In the records below, find the line containing "Mentions légales (1276, 2190)"; give it again exactly, along with every line that follows, and nothing else.

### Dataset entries
:::::

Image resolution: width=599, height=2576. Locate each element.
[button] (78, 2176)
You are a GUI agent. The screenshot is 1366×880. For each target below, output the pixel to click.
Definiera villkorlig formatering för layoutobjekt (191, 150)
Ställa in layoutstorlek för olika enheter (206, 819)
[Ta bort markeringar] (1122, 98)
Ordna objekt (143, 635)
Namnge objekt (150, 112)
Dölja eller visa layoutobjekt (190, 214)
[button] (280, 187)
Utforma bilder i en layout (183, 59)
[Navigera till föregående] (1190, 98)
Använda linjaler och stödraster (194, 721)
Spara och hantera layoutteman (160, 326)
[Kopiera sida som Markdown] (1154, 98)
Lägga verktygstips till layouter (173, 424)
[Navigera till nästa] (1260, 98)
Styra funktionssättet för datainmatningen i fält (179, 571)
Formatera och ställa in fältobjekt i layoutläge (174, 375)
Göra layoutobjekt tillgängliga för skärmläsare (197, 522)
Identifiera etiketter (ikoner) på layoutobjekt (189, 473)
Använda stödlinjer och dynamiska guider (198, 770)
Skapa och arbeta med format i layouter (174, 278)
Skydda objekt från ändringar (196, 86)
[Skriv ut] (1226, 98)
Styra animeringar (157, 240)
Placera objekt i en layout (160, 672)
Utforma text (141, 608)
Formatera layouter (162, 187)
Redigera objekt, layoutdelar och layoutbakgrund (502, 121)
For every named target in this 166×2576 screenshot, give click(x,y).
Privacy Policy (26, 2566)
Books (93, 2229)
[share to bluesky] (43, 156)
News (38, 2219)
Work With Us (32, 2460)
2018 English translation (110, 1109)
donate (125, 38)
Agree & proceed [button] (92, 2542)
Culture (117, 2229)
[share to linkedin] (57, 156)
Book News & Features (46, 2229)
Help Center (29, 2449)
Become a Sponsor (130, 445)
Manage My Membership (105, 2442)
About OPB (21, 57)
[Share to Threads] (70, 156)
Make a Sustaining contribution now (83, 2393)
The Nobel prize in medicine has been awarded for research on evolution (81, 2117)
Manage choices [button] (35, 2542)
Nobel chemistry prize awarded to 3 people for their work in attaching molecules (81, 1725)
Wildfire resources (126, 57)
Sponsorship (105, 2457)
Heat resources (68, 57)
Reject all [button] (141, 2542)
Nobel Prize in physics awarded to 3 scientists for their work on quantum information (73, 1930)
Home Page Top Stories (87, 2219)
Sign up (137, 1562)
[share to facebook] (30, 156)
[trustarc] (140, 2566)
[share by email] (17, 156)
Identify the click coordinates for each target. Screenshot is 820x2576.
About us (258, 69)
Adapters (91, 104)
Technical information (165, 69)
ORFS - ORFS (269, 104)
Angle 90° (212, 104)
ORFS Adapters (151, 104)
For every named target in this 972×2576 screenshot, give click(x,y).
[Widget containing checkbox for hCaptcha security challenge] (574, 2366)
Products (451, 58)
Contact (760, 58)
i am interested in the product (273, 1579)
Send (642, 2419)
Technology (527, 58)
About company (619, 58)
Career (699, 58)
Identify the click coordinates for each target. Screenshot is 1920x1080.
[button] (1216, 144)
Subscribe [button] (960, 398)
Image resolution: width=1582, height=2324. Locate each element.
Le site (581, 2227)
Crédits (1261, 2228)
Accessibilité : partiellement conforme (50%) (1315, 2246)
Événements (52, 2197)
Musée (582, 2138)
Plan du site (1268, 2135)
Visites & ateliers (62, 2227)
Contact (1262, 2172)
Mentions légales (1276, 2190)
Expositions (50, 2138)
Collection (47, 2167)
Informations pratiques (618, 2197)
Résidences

:::::

### EXERCISE RESULT
Mentions légales (1276, 2190)
Expositions (50, 2138)
Collection (47, 2167)
Informations pratiques (618, 2197)
Résidences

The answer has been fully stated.